Olives are one of the best sources of monounsaturated fats like oleic acid. According to the USDA Food DataCentral, one cup of black olives provides:

  • Calories: 157
  • Fat: 14 gr
  • Unsaturated fats: 11 gr
  • Saturated fats: 3 gr
  • Sodium: 992 mg
  • Carbohydrates: 8 gr
  • Fiber: 2 gr
  • Added sugars: 0 gr
  • Protein: 1 gr

Olives are generally low in protein and carbohydrates and high in fat. However, most of the dietary fat in olives are those unsaturated fatty acids that can help support healthy cholesterol levels.

However, if your main cardiovascular concern is hypertension (aka high blood pressure), you\’ll want to take note of olives\’ high sodium content, nearly 1,000 milligrams per serving. It\’s important to note that the serving size listed above is 1 cup of olives, more than most of us consume in one sitting. But even half that amount would provide a significant amount of salt, particularly for those limiting their daily sodium intake.

People who watch their sodium intake should enjoy olives in moderation. The staple of the Mediterranean diet tends to be high in salt thanks to the fact that it is typically stored in salt water or brine.

The American Heart Association recommends that healthy adults consume no more than 2,300 milligrams of sodium per day, while some individuals diagnosed with hypertension may need to limit their intake to as little as 1,500 milligrams of sodium per day. For people with high blood pressure, just one cup of black olives could account for 33 percent of their daily sodium goal.

If you\’re sensitive to salt or watch your blood pressure, stick with a cup of olives (which will provide about 250 milligrams of sodium) as a serving. You can also rinse jarred olives to lower the salt content slightly.

Another option is to look for olives with the words reduced sodium on their label. Warning: low sodium and low sodium are not synonymous. Just because a product has less sodium than the original doesn\’t actually mean it\’s a low-sodium food, so be sure to check the nutrition facts panel again to gauge how many milligrams of sodium there are per serving.

It\’s a good idea to make the most of the fats you consume with unsaturated fats. Nuts, seeds, avocados, fish and, of course, olives and olive oil are all great sources.

Here are some delicious and healthy ways to enjoy olives:

  • Incorporate olives into Mediterranean-inspired salads or grain bowls, along with other antioxidant-rich ingredients like tomatoes and caramelized onions.
  • Try a simple pan-fried chicken recipe that includes flavorful fruits and vegetables, such as olives and fennel.
  • Toss olives into a quickie of whole-wheat pasta along with kale pesto and sautéed chard for a night of fiber-filled spaghetti.
  • Spread olive tapenade on a homemade chicken sandwich for a pop of nutritious flavor.
  • Do you like to snack on pretzels?
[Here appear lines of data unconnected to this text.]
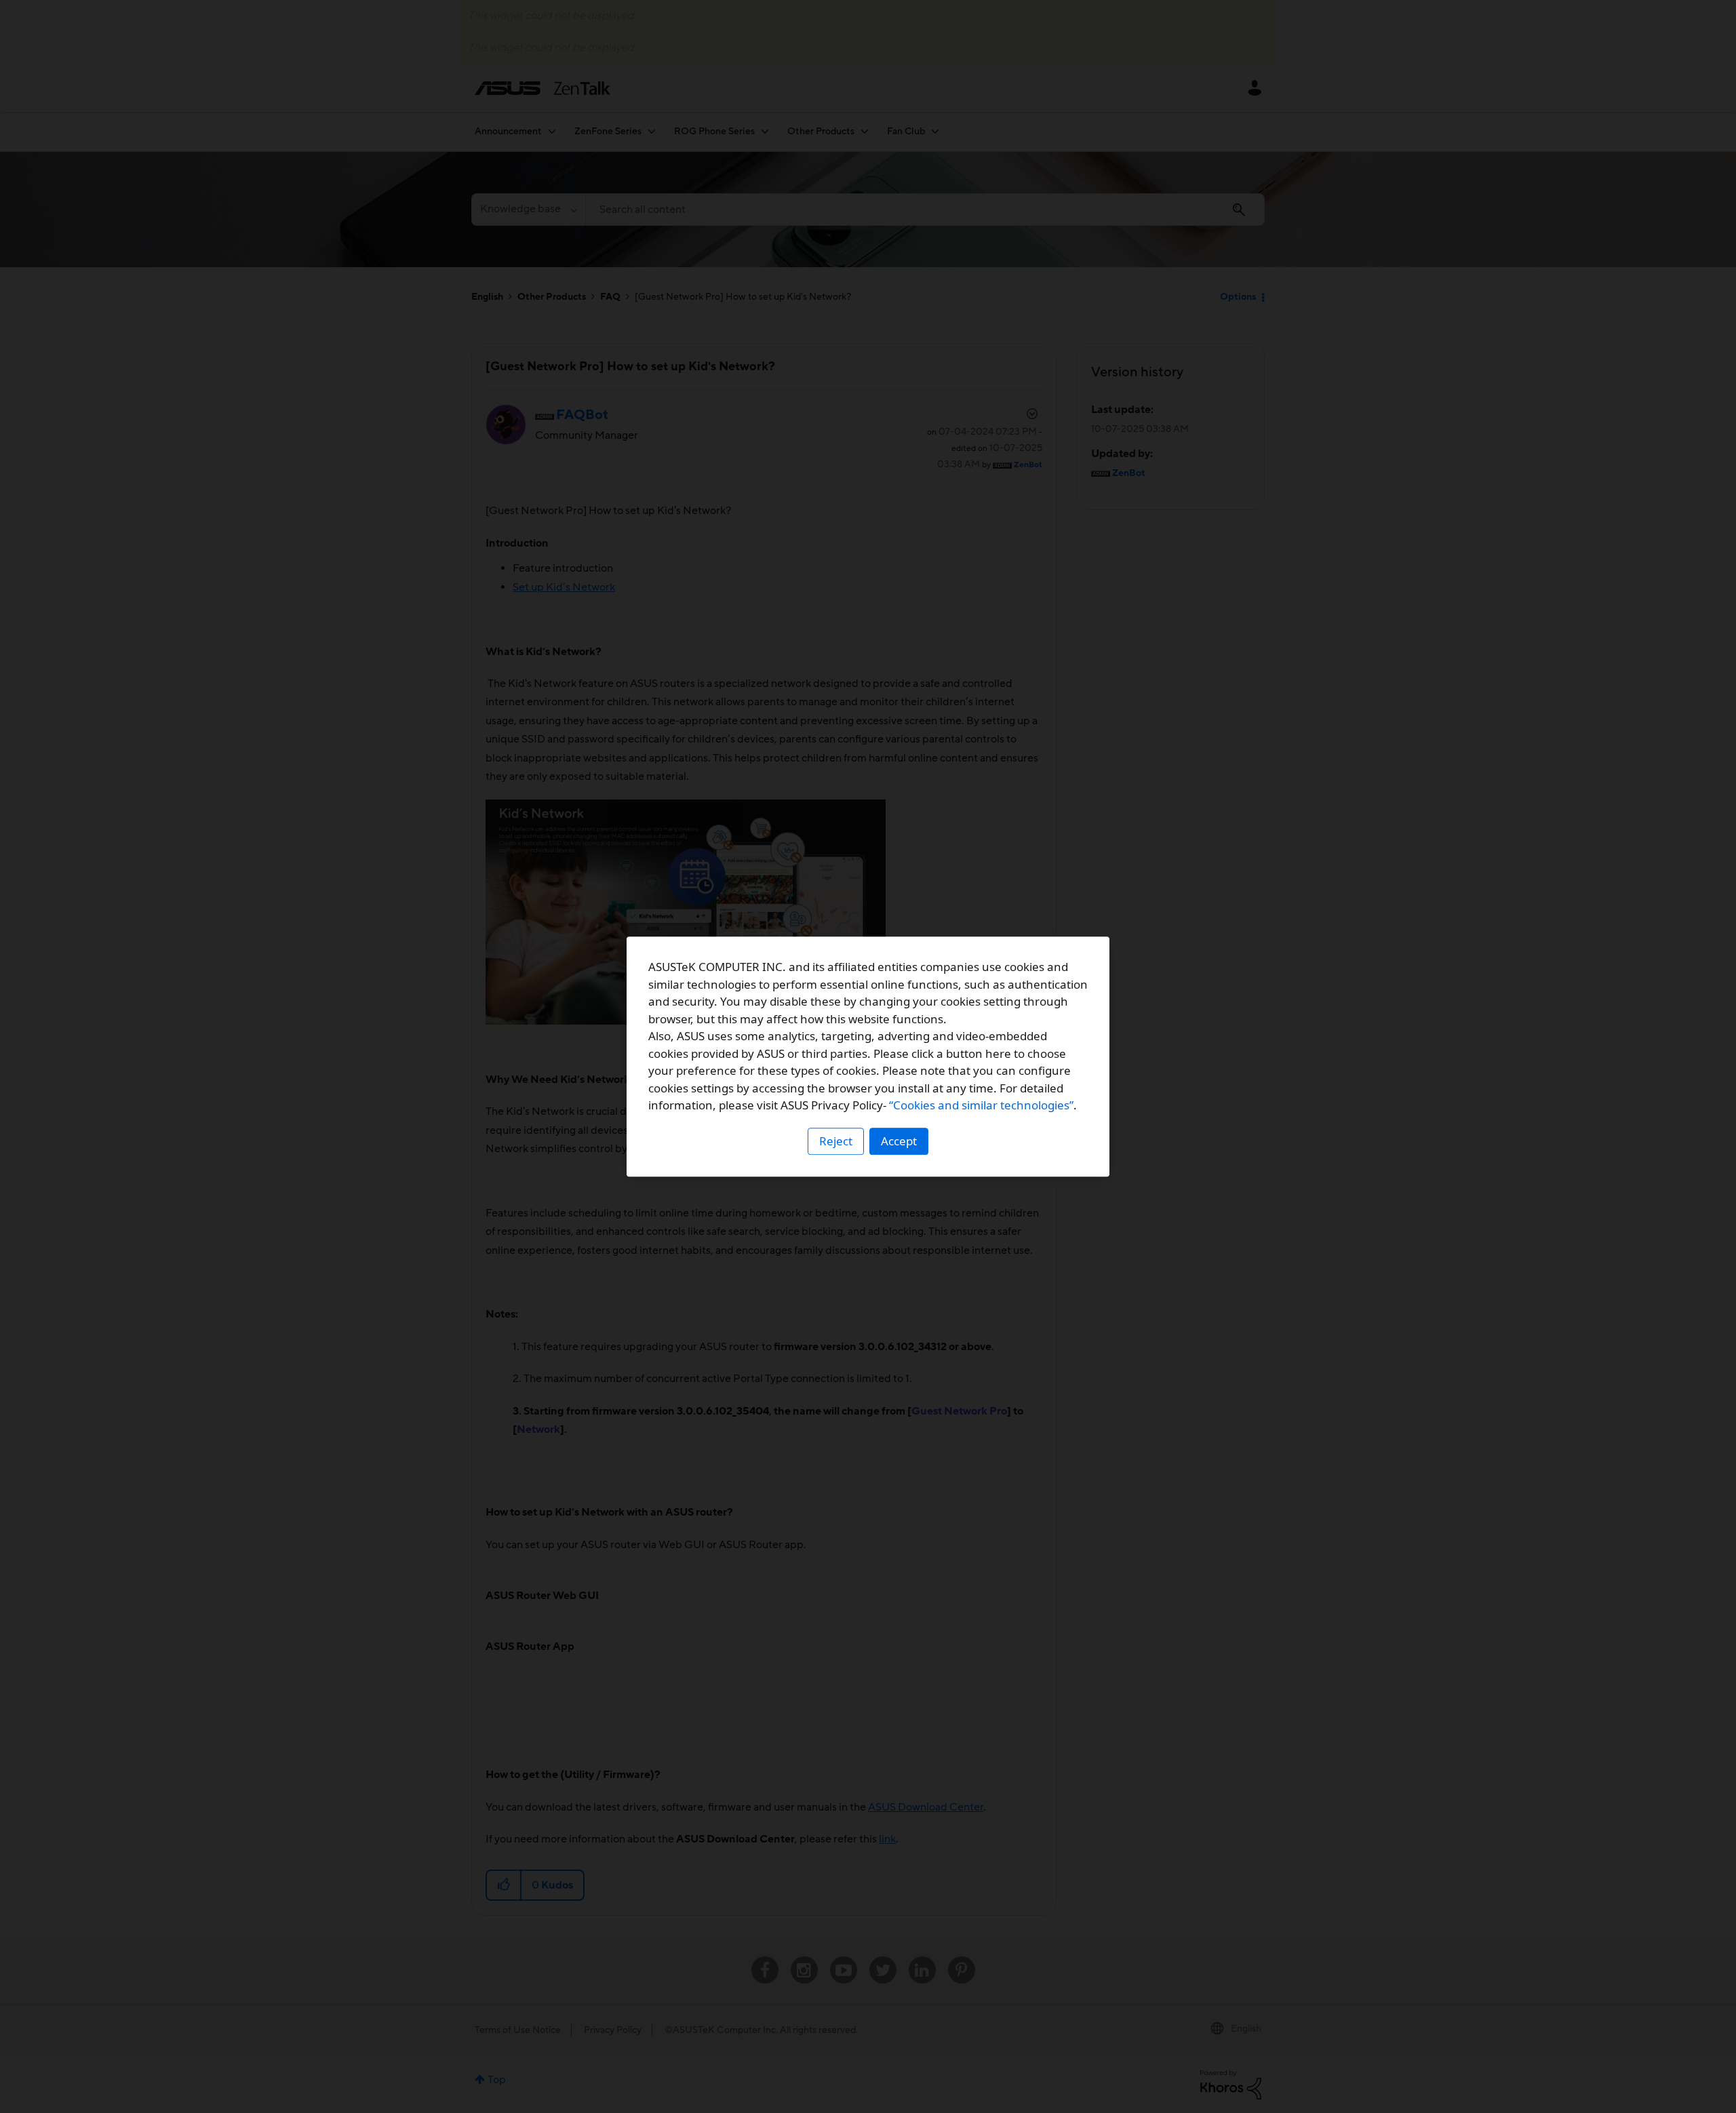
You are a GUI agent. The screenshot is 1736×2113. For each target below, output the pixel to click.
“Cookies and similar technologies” (981, 1105)
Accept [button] (899, 1141)
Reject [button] (835, 1141)
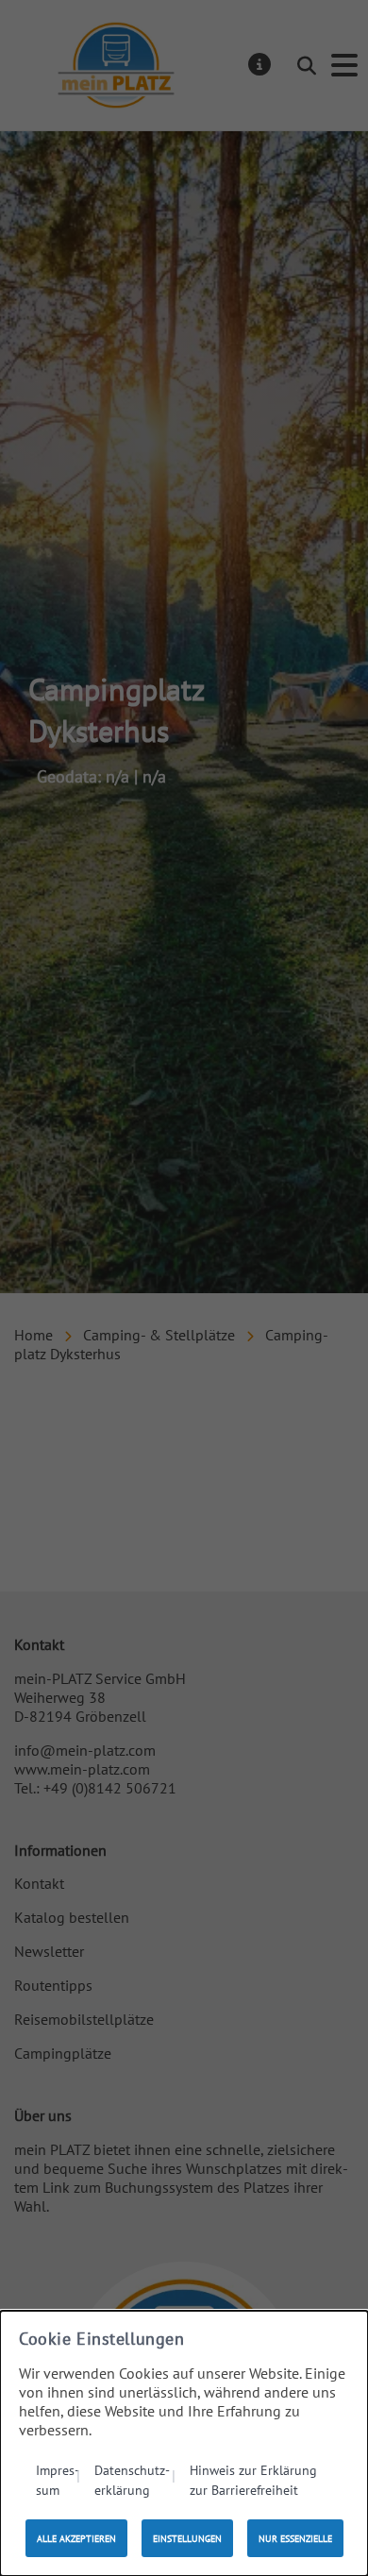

Swap them for low-sodium flaxseed crackers and add some olives on the side for a high-fiber snack.

Olives are a stellar source of monounsaturated fats that support cardiovascular health, as well as contain antioxidants like flavonoids and vitamin E. They\’re also packed with flavor and highly versatile.

Unlike the olive oil, olives are typically preserved in a high-sodium brine. Practice moderation with your servings of olives to keep your salt intake in check.

If you\’re diagnosed with high blood pressure or are watching your sodium intake for other reasons, talk to your doctor or a registered dietitian about the right amount of olives for you.